Meghan Vankosky, field crop entomologist at Agriculture and Agri-Food Canada, Saskatoon, Sask., joins Kara Oosterhuis for a discussion about pea leaf weevil scouting and thresholds in this Pulse School episode.

“You want to get out when the plants are at the two to six node stage, really before root nodules are starting to form,” says Vankosky.

To determine the damage level, Vankosky says that a nominal threshold is used for pea leaf weevil. If more than 30 per cent of plants have damage on the terminal, or clam leaves, the threshold for considering a foliar spray is met.

“The only issue is that all of the research that we’ve done and not yet published has shown that using foliar sprays really isn’t effective against pea leaf weevil,” says Vanksosky, adding that the pest insect disperses over long periods of time, and the residual time of a foliar spray isn’t long enough.

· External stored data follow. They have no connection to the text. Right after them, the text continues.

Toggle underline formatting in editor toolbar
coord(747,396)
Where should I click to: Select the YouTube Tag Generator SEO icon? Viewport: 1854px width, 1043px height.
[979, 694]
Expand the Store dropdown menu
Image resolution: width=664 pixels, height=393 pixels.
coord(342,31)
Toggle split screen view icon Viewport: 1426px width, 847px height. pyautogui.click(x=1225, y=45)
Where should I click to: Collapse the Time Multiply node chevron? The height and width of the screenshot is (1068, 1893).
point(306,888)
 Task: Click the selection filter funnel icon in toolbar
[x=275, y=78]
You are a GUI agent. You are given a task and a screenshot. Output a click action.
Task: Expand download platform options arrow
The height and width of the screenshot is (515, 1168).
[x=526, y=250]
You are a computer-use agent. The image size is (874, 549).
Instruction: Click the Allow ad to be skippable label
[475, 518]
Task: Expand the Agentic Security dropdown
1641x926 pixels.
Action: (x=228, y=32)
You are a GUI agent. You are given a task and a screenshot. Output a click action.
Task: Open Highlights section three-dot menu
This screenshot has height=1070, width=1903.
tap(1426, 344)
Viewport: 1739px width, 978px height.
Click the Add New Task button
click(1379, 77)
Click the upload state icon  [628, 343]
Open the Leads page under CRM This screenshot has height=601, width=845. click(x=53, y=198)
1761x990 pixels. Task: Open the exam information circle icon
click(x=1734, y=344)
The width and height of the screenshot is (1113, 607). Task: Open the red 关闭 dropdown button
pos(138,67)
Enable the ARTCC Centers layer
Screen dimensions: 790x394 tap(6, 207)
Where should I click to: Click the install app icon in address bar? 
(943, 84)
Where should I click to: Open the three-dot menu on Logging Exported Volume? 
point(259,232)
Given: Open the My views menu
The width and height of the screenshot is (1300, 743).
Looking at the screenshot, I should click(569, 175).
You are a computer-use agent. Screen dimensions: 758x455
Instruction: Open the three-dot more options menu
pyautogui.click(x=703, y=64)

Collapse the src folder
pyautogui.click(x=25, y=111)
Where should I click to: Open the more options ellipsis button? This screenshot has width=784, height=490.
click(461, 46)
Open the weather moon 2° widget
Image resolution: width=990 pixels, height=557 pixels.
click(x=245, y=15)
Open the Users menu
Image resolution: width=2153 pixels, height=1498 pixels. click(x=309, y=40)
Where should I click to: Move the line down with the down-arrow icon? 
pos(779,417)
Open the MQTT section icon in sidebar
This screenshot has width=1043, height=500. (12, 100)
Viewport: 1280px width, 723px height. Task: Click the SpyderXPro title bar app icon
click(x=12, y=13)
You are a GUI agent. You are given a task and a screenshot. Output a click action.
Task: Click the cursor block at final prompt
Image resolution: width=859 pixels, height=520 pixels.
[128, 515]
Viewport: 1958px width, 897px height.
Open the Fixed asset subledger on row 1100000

Adult weevils are three to four millimetres long, brownish grey in colour, with stripes down their backs. Pea leaf weevil is different from other weevils, in that they have short, broad noses instead of long noses. Damage to the plant is very characteristic U-shaped notches to peas or faba beans, but they will also attack alfalfa or sweet clover.

Catch the full conversation for more on pea leaf weevil life cycle and this year’s population distribution: 

Vankosky, and others, are currently researching whether or not carabid, or ground, beetles have any effect on pea leaf weevil populations, which could potentially eat the larvae of pea leaf weevil that would normally emerge from root nodules.

Damage levels to the crop are variable, according to previous research, and also according to soil properties.

“If you’re planting your peas into pretty rich soil, with lots of nitrogen, then the impact of the larval feeding can be reduced, so there might not be a huge yield impact,” says Vankosky, “But, if you have a really weevil population at the right time of year, you can see seedlings dying because of the foliar damage, and then later on we’ll see that there’s so many weevils, in terms of adults and larvae, that it can be overwhelming for the plant.”

Vankosky suggests that if the populations are high enough, to use an insecticidal seed treatment at seeding to try to reduce risk as the season goes on. The Prairie Pest Monitoring risk maps from the previous winter will indicate if populations will be high.